A growing number of studies during the last year has convincingly
shown that hurricanes have become more destructive during the last
three decades, and that this is due to rising sea-surface
temperatures.

And now, a team of 19 climate scientists from 10 different
institutions led by Livermore Lab's Benjamin Santer, has closed the
loop. The study used computer-generated climate models to reveal that
natural climate fluctuations, also known as climate noise, cannot
account for the upswing in ocean temperature.
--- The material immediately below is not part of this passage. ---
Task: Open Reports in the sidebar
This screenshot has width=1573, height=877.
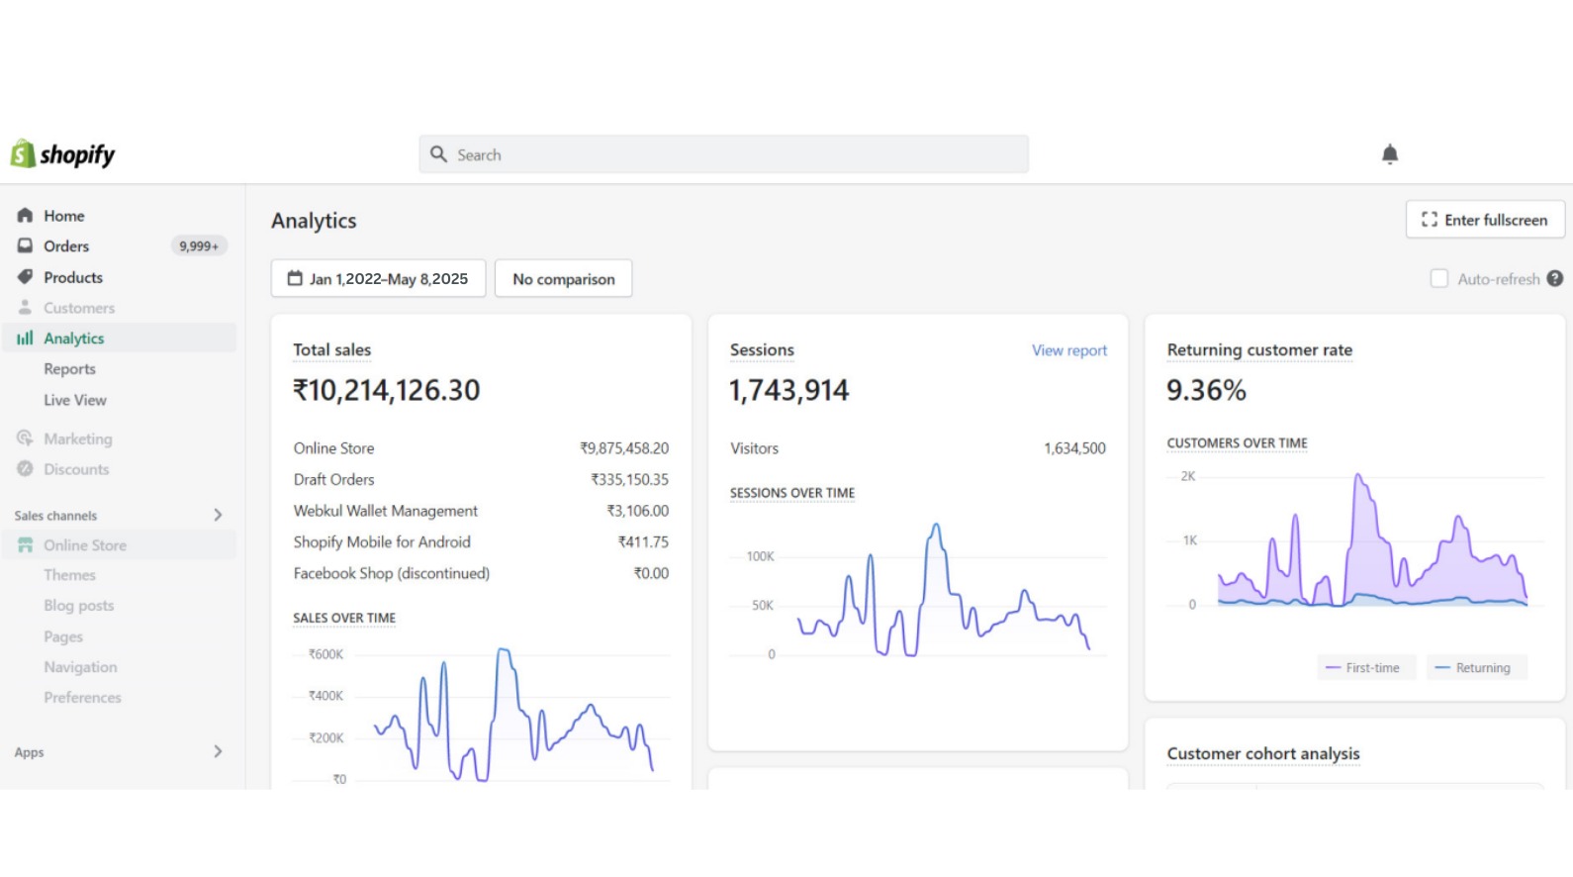Action: (x=69, y=369)

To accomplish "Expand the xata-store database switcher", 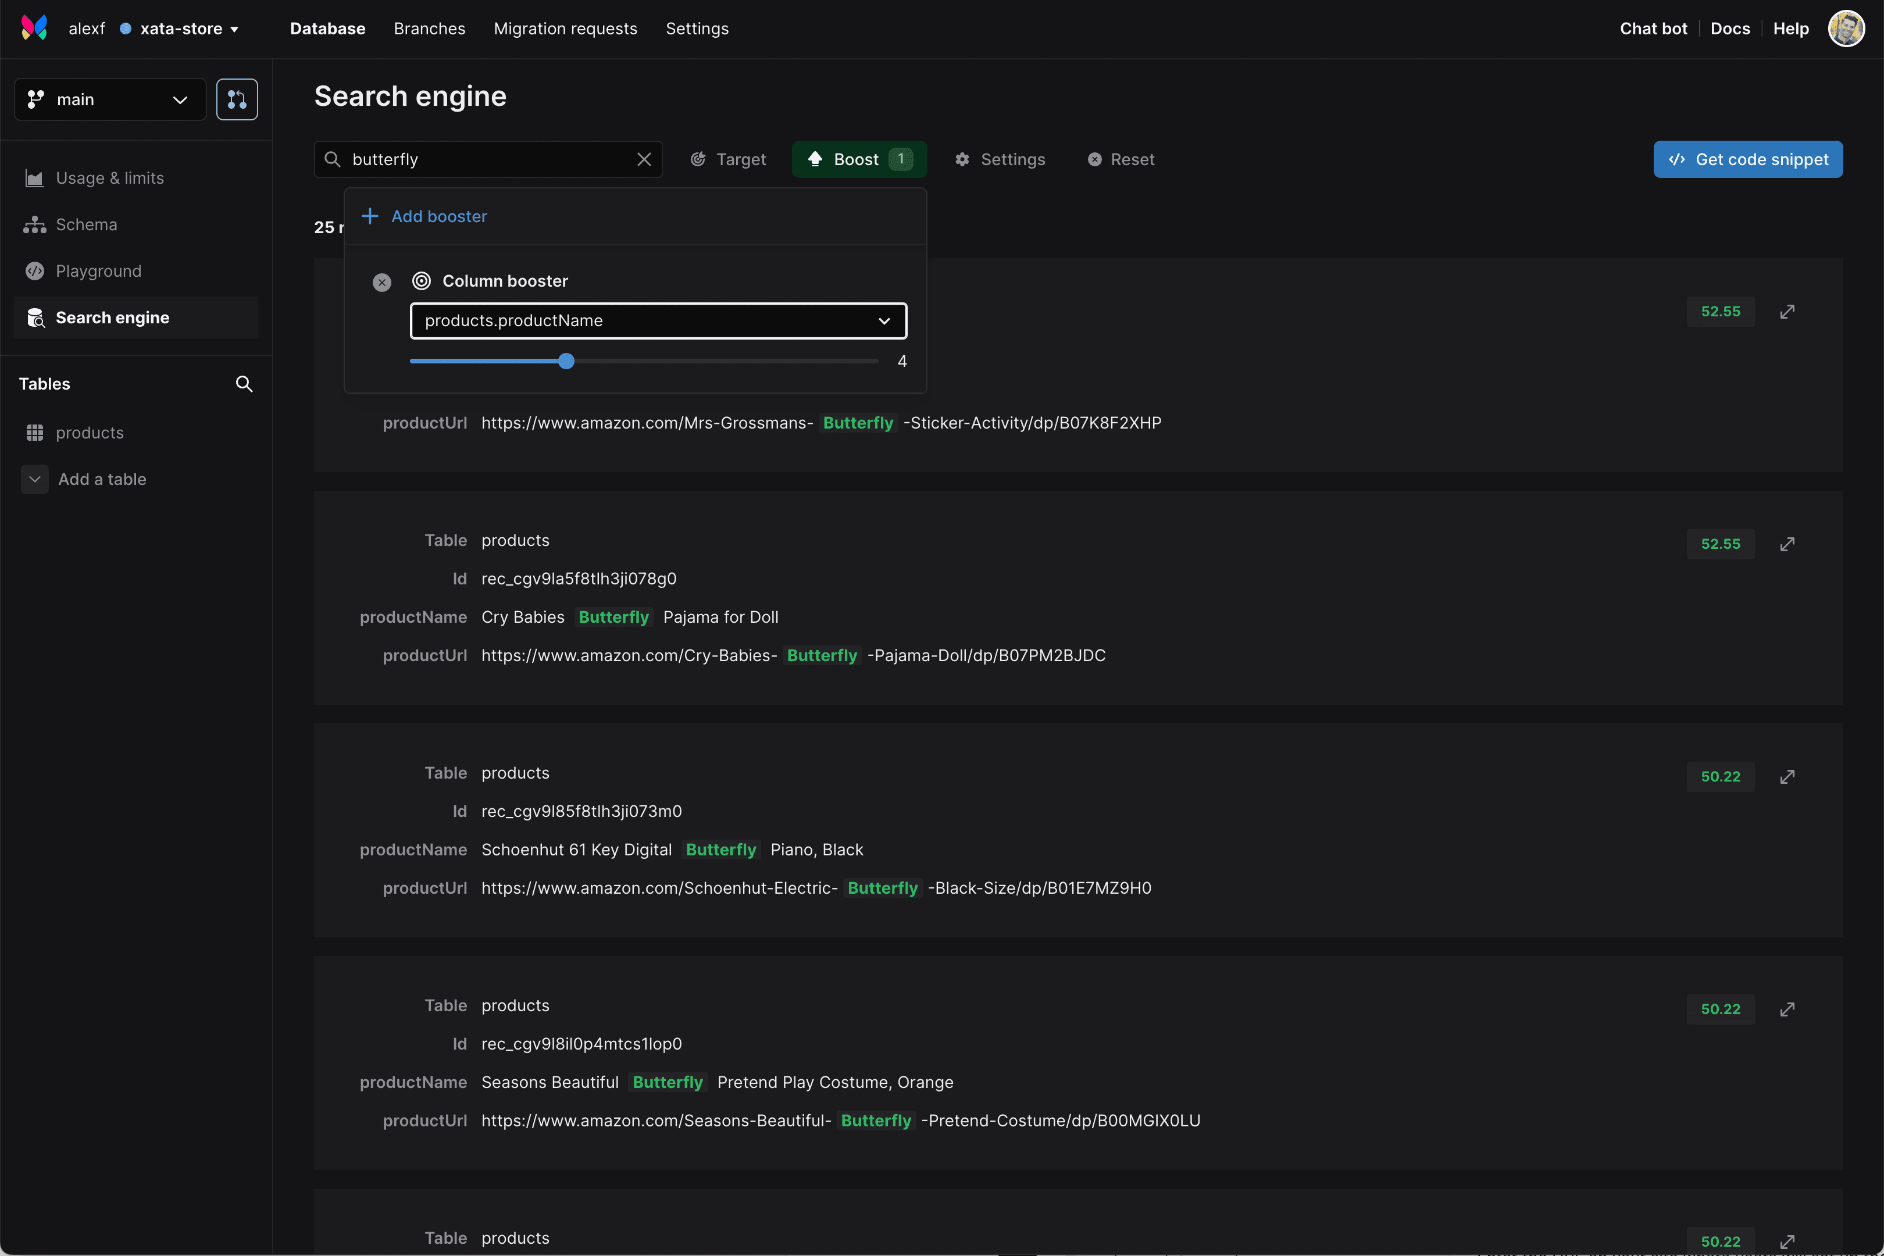I will pyautogui.click(x=190, y=29).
"This clearly shows that the observed increases in ocean temperatures
in these Atlantic and Pacific hurricane breeding grounds simply can't
be explained without positing a large human affect," Santer said.
"Climate noise alone just won't cut it."

Most climate scientists agree that man has contributed to global
warming through emissions of carbon dioxide and other greenhouse
gases. But the specific nature and causes of the warming varies in
different parts of the globe. Some spots may have heated up naturally
without help from carbon emissions while others may have gotten a
bigger boost from man.

Previous studies have looked at the average warming over large parts
of the globe, such as entire oceans. But Santer's team used virtually
every climate model developed so far in the world, 22 in all, to
analyze all of the possible causes behind the heating up of the sea
surface in the specific parts of the oceans where hurricanes are born.
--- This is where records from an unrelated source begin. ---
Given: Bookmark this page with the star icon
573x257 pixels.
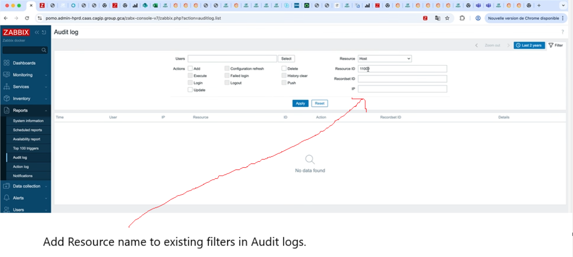Looking at the screenshot, I should [447, 18].
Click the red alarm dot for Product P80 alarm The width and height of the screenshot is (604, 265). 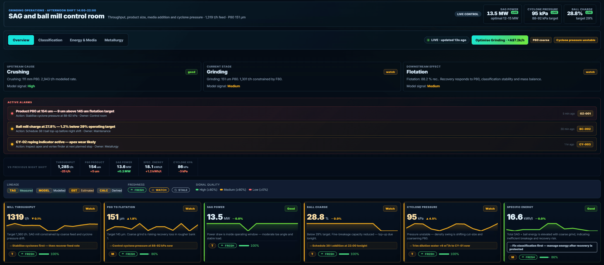coord(12,113)

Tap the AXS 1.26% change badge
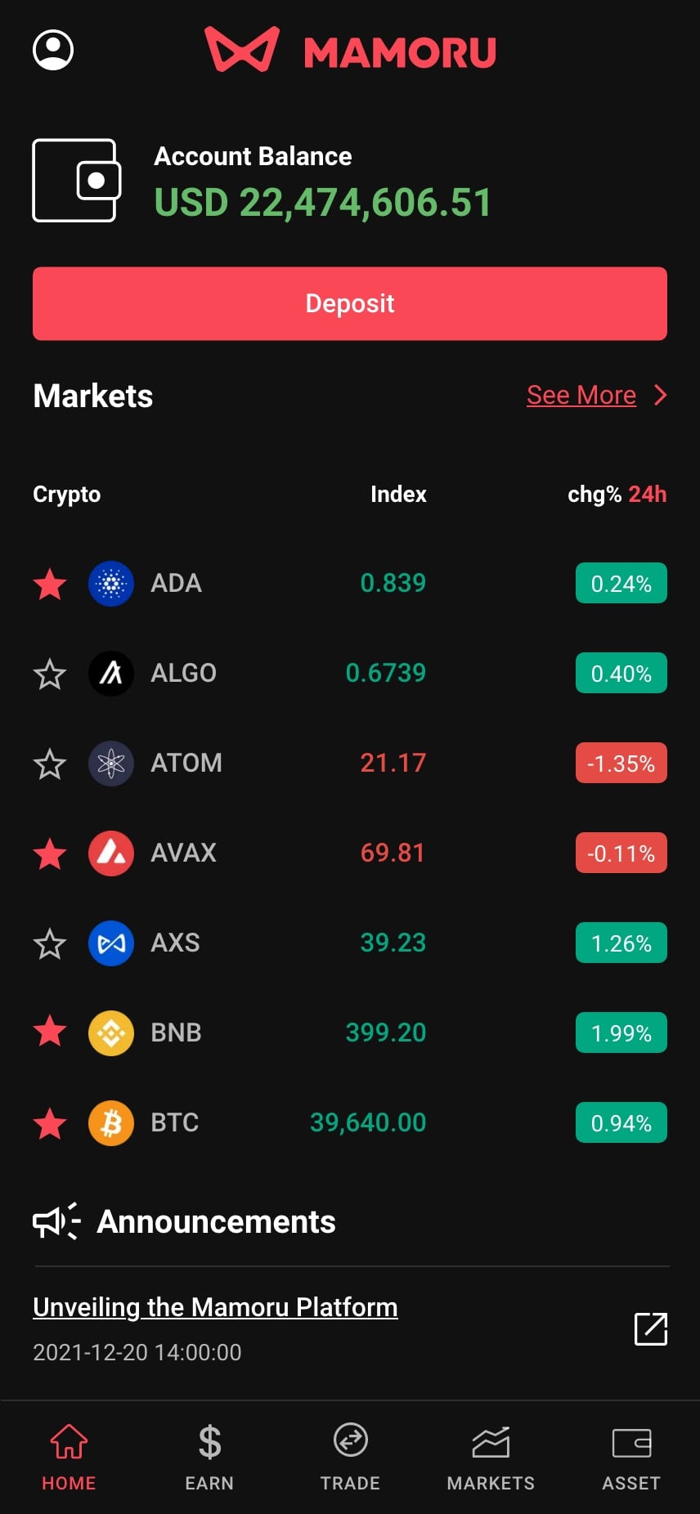(x=621, y=943)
Livermore Lab keeps an archive of the results from the world's climate
models, so the raw materials for the study were already at Santer's
fingertips.

"We're sitting on top of a wealth of information," he said. "It's like
a scientific gold mine."

The team compared results from models that tried to recreate the
actual sea-surface temperatures using only natural forces such as the
sun and volcanic eruptions, with results from the same models when
human greenhouse gas emissions were included.

The results from the experiments that used only natural forces didn't
come close to reality. But when human, or anthropogenic, influence was
included, the results closely matched the actual temperatures recorded
over the last century.

"We found that the dominant cause for the modeled sea-surface
temperature changes in these (hurricane formation) regions was
anthropogenic increases in the concentration of greenhouse gases,"
said co-author Tom Wigley of the National Center for Atmospheric
Research in Boulder, Colo.

The team estimated there is a very good chance that as much as two-
thirds of the temperature increase can be attributed to man. The
research appears today in the Proceedings of the National Academy of
Sciences.

While it is impossible to pin Hurricane Katrina, or any other single
event, on carbon emissions and the warming oceans, it is clear that
boosting the temperature makes powerful hurricanes more likely, Santer
said.

The ocean temperature in the hurricane nurseries has gone up less than
one degree over the last century, but the number of category 4 and 5
hurricanes has nearly doubled over the last three decades.

This doesn't bode well for the future, said team member Michael
Wehner, an atmospheric scientist at Lawrence Berkeley Laboratory. He
is using the same models to project ocean temperatures into the
future.

Wehner looked at several possible scenarios including continued
unabated carbon emissions as well as drastically curbed emissions.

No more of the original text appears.